The Corporation does not anticipate that Shareholder approval will be required with respect to the Transaction under the rules of the Exchange. However, the structure of the Transaction has not yet been finalized so shareholder approval under corporate law may be required. In the event a final agreement is not reached, the Corporation will notify shareholders. Trading in the common shares of the Corporation will remain halted and is not expected to resume trading until the Transaction is completed or until the Exchange receives the requisite documentation to resume trading.
ABOUT THE CORPORATION
The Corporation is a capital pool company (a “CPC“) that has not commenced commercial operations and has no assets other than cash. Except as specifically contemplated in the Exchange’s CPC Policy, until the completion of its qualifying transaction, the Corporation will not carry on business, other than the identification and evaluation of businesses or assets with a view to completing a proposed qualifying transaction.
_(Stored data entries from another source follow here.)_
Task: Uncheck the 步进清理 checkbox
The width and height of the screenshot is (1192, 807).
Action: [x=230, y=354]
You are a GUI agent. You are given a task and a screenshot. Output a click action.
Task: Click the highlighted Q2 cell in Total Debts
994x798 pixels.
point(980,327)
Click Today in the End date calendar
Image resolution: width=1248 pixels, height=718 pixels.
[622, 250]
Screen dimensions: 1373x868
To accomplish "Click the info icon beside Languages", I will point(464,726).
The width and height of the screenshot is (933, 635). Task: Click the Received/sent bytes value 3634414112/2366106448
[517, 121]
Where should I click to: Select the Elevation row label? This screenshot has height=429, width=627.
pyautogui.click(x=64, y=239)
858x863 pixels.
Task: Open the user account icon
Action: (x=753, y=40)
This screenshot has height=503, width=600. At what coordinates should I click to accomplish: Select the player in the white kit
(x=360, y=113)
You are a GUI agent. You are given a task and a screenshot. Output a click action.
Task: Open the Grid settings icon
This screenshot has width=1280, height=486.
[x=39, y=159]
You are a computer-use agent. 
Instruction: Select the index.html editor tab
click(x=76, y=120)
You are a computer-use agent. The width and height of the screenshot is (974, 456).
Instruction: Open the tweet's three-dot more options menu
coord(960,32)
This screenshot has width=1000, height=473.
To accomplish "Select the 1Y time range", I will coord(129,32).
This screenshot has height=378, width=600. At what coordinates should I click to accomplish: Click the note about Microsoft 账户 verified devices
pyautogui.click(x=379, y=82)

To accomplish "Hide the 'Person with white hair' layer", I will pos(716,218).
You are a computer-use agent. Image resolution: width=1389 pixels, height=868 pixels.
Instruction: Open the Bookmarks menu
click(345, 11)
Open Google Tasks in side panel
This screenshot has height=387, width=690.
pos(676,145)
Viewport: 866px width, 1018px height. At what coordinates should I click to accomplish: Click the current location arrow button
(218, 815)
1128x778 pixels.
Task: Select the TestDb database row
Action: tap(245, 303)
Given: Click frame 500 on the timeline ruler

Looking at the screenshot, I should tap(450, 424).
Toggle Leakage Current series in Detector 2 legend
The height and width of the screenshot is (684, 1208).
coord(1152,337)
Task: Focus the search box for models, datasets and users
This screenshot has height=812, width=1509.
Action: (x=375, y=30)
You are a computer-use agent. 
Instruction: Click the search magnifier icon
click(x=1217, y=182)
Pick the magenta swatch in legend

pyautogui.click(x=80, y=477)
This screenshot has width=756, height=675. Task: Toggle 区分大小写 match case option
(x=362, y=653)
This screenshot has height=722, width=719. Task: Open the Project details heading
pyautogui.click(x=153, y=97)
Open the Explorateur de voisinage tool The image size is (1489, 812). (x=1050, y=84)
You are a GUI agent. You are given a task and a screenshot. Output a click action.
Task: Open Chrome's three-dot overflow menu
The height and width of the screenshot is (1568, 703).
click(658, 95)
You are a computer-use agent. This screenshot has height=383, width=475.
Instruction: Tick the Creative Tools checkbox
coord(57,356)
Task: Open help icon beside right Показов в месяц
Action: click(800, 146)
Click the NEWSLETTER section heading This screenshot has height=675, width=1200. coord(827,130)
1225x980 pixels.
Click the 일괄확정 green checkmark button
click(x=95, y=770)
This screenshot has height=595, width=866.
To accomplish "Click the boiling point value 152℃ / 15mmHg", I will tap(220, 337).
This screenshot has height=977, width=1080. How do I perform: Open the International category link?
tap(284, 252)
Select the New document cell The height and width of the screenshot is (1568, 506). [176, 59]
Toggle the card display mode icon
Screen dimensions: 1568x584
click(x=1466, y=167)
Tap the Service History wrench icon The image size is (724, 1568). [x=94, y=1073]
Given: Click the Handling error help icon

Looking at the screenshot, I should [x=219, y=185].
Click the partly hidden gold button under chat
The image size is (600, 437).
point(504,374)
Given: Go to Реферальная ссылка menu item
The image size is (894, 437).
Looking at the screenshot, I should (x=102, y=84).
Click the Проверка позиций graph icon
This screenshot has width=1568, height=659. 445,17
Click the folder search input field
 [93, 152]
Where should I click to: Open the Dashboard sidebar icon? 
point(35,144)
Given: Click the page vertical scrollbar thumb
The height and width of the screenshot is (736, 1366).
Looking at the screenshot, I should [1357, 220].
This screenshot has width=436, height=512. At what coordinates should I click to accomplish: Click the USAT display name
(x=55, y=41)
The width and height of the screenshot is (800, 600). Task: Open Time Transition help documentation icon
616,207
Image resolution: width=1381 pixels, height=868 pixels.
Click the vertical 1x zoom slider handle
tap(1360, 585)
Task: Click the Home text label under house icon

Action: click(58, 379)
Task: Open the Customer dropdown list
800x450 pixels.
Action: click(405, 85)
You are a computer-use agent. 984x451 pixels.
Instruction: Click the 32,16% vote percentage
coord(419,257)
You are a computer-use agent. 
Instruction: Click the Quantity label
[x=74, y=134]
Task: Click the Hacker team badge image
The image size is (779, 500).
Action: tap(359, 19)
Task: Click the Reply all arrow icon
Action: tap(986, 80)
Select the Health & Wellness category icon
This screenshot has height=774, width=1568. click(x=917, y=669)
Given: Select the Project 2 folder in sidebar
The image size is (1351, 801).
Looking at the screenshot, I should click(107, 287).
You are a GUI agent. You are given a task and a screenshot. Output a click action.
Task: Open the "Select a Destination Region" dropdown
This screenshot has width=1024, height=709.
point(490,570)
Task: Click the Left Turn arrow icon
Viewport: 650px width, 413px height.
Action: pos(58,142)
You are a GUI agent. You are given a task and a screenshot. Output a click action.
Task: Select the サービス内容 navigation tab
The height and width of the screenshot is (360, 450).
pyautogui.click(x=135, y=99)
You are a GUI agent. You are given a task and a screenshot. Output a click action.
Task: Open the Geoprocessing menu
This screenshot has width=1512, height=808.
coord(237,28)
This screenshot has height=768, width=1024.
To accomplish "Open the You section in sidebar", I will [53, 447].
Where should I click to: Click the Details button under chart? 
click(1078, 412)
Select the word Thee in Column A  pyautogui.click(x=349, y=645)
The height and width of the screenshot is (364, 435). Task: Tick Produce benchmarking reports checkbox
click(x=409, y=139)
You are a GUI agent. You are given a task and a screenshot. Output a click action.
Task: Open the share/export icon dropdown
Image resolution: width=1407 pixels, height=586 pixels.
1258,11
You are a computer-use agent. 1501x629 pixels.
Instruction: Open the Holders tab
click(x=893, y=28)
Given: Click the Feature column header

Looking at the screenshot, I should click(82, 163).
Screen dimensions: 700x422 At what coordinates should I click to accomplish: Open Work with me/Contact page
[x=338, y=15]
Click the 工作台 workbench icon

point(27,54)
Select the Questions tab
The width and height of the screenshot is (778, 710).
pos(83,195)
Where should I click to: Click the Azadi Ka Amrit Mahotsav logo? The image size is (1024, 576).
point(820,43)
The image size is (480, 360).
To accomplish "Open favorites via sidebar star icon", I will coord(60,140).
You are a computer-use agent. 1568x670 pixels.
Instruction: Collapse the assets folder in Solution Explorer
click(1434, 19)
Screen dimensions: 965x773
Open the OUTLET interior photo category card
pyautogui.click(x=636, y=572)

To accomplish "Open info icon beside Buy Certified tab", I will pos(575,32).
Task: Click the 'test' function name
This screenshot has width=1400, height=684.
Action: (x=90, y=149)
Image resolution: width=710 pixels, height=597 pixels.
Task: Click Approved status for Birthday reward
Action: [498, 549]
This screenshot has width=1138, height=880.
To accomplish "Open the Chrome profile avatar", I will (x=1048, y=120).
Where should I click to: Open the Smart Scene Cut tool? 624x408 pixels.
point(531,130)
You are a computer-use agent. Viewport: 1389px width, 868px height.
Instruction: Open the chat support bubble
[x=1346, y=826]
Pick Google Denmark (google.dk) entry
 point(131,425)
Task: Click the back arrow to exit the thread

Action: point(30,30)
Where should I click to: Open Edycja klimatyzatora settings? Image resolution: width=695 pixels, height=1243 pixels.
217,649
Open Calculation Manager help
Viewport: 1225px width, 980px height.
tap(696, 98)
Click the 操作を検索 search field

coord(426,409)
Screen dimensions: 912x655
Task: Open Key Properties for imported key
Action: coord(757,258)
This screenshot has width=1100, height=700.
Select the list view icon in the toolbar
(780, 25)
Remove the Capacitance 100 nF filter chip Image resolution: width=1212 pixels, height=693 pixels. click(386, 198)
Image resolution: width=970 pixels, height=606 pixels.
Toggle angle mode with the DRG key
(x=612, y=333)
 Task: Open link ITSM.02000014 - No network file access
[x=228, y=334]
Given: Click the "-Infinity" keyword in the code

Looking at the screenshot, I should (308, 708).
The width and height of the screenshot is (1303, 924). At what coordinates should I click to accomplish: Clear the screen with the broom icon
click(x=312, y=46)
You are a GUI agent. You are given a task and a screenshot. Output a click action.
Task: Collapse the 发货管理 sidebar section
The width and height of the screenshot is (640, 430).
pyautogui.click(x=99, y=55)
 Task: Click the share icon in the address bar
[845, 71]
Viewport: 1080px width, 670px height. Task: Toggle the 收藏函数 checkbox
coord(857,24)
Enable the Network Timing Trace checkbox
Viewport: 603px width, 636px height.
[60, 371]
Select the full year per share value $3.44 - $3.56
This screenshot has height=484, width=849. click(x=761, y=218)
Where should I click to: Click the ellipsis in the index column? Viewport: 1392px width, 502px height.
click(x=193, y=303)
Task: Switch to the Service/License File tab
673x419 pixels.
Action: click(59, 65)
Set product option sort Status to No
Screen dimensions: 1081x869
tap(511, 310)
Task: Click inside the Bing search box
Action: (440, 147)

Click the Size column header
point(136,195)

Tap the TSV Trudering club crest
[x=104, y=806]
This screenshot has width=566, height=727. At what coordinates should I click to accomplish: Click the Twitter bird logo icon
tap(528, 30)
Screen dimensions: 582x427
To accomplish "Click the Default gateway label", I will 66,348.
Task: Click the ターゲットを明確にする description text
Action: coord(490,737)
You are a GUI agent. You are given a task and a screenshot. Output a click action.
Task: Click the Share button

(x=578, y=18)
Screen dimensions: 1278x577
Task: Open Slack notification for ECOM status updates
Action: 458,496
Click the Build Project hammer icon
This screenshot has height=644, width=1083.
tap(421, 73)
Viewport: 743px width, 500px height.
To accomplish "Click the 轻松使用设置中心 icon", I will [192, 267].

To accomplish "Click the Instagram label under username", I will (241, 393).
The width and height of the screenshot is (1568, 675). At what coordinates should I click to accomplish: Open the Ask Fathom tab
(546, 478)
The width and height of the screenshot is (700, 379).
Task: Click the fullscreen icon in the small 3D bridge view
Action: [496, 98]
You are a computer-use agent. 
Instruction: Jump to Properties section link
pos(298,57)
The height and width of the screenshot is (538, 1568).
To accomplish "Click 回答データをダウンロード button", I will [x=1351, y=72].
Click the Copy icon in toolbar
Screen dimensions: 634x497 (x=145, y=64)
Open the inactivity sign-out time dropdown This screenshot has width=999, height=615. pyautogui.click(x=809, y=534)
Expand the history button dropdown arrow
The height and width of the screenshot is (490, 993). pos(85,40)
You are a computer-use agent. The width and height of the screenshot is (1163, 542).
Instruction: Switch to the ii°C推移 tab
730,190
For further information, please contact:
Chief Executive Officer
Trail Blazing Ventures Ltd.
Email: [email protected]
Chief Executive Officer
Ecologyst Outfitters Inc.
Email: [email protected]
Forward-Looking Information Cautionary Statement
Statements in this press release regarding the Corporation’s business which are not historical facts are “forward-looking statements” that involve risks and uncertainties, such as terms and completion of the proposed Transaction, terms and completion of the Subscription Receipt Private Placement and completion of the Initial Private Placement, the goal of Ecologyst to disrupt the legacy clothing industry and the belief that Ecologyst’s business model can provide solutions to environmental degradation issues. Since forward-looking statements address future events and conditions, by their very nature, they involve inherent risks and uncertainties. Actual results in each case could differ materially from those currently anticipated in such statements. The forward-looking statements and circumstances discussed in this press release, including the completion of the Transaction may not occur or could differ materially as a result of known and unknown risk factors and uncertainties affecting the Corporation, including (without limitation) risks relating to Ecologyst completing the Initial Private Placement and the Subscription Receipt Private Placement, risks relating to the viability of the M2C business model and the scalability of local production practices and risks regarding market conditions, economic factors, and the equity markets generally. No forward-looking statement can be guaranteed. Forward-looking statements speak only as of the date on which they are made and, except as required by applicable securities laws, the Corporation undertakes no obligation to publicly update or revise any forward-looking statement, whether as a result of new information, future events, or otherwise.
Completion of the Transaction is subject to a number of conditions, including but not limited to, execution of a binding definitive agreement relating to the Transaction, completion of satisfactory due diligence, Exchange acceptance, receipt of requisite regulatory approvals, and if applicable pursuant to Exchange requirements, majority of the minority shareholder approval. Where applicable, the Transaction cannot close until the required shareholder approvals, and any ancillary matters thereto, are obtained. There can be no assurance that the Transaction will be completed as proposed or at all.
Investors are cautioned that, except as disclosed in the management information circular or filing statement to be prepared in connection with the Transaction, any information released or received with respect to the Transaction may not be accurate or complete and should not be relied upon. Trading in the securities of a capital pool company should be considered highly speculative.
The TSX Venture Exchange Inc. has in no way passed upon the merits of the proposed Transaction and has neither approved nor disapproved the contents of this press release.
Neither TSX Venture Exchange nor its Regulation Services Provider (as that term is defined in the policies of the TSX Venture Exchange) accepts responsibility for the adequacy or accuracy of this news release.